The Secret Life of Sam Holloway Page 2
The assistant shrugged and Sam paid.
“Okay, well, I’m going to go now,” Sam called to Gloria, who was pouring copious amounts of sugar into her coffee.
She didn’t even look up.
“It was nice to meet you,” he said.
But Gloria was no longer interested in him.
He turned to leave and almost bumped into a girl behind him. “Oops, sorry,” he said.
The girl smiled. She had dyed red hair and glasses and had clearly been listening to the exchange, because she gave him a big smile.
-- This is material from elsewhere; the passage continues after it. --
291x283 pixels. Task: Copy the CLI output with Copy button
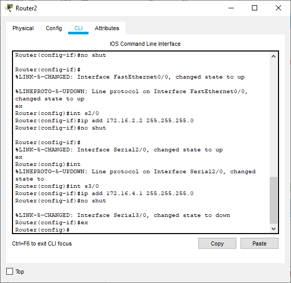(x=217, y=243)
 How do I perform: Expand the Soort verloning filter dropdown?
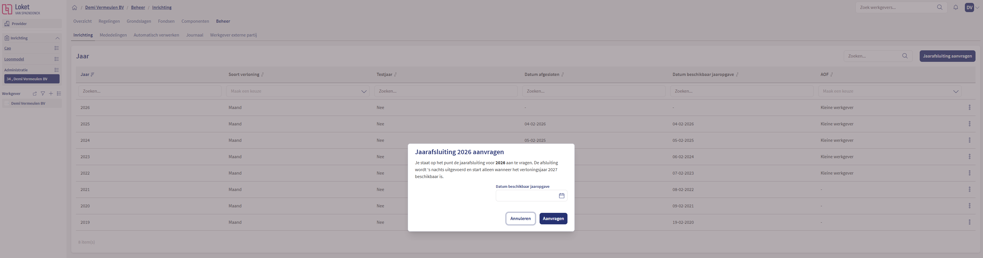point(364,91)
His heart thumped with the shock of her prettiness, his face turned beetroot and he left the shop.
THE PHANTASM #002
A Hero Acts
This is the moment he has trained for. For many months he has patrolled the night and, at last, his vigilance has paid off. This is the real deal, the big cahoney. He is watching a burglary in progress. The house alarm alerted him to the crime, and now, from the eaves of a grand old oak tree, the hero records the event in crisp HD.
The pair of thugs at the back of the house act fast. A window has been smashed and one man, wearing a bobble hat, is outside, while his friend inside, shaved head, passes through a laptop before clambering out.
They hightail it over the back fence, passing the laptop again like a baton in a relay race, and sprint off down the street.
The hero follows. He jumps fifteen feet from his elevated position to the communal lawn below, bends his knees on impact and maneuvers into an Olympic-standard roly-poly. And he’s off.
His bicycle is propped up against a tree trunk and he’s on it within seconds, powering down the street after the targets in perfect silence. He can’t believe this is happening, but it is.
Just as a fish swims calmly along in the warm ocean, unaware of the circling shark, so Bobble Hat and Shaved reach their car and calmly put the laptop on the back seat.
The hero stops. First and foremost, get the registration number. It’s a beat-up piece of scrap that makes a loud noise as the key is turned, and though they might get away this evening, they will be paid a visit by the boys in blue tomorrow. The camera is still recording.
The Phantasm watches the car pull into the road, his work done. But then he thinks: the laptop. What if they off-load it before morning? The poor people will have lost their computer, probably along with many irreplaceable photos and files. Yes, among the donuts and coffee the police do fantastic work, but how often do they actually get stolen goods returned?
He kicks off down the street, making a quick decision, and is in hot pursuit of the car. It’s late, the roads are empty, their taillights are easy to follow up the main street of town. His bike is no match for the power of a car, but perhaps the nation’s traffic lights will lend a hand.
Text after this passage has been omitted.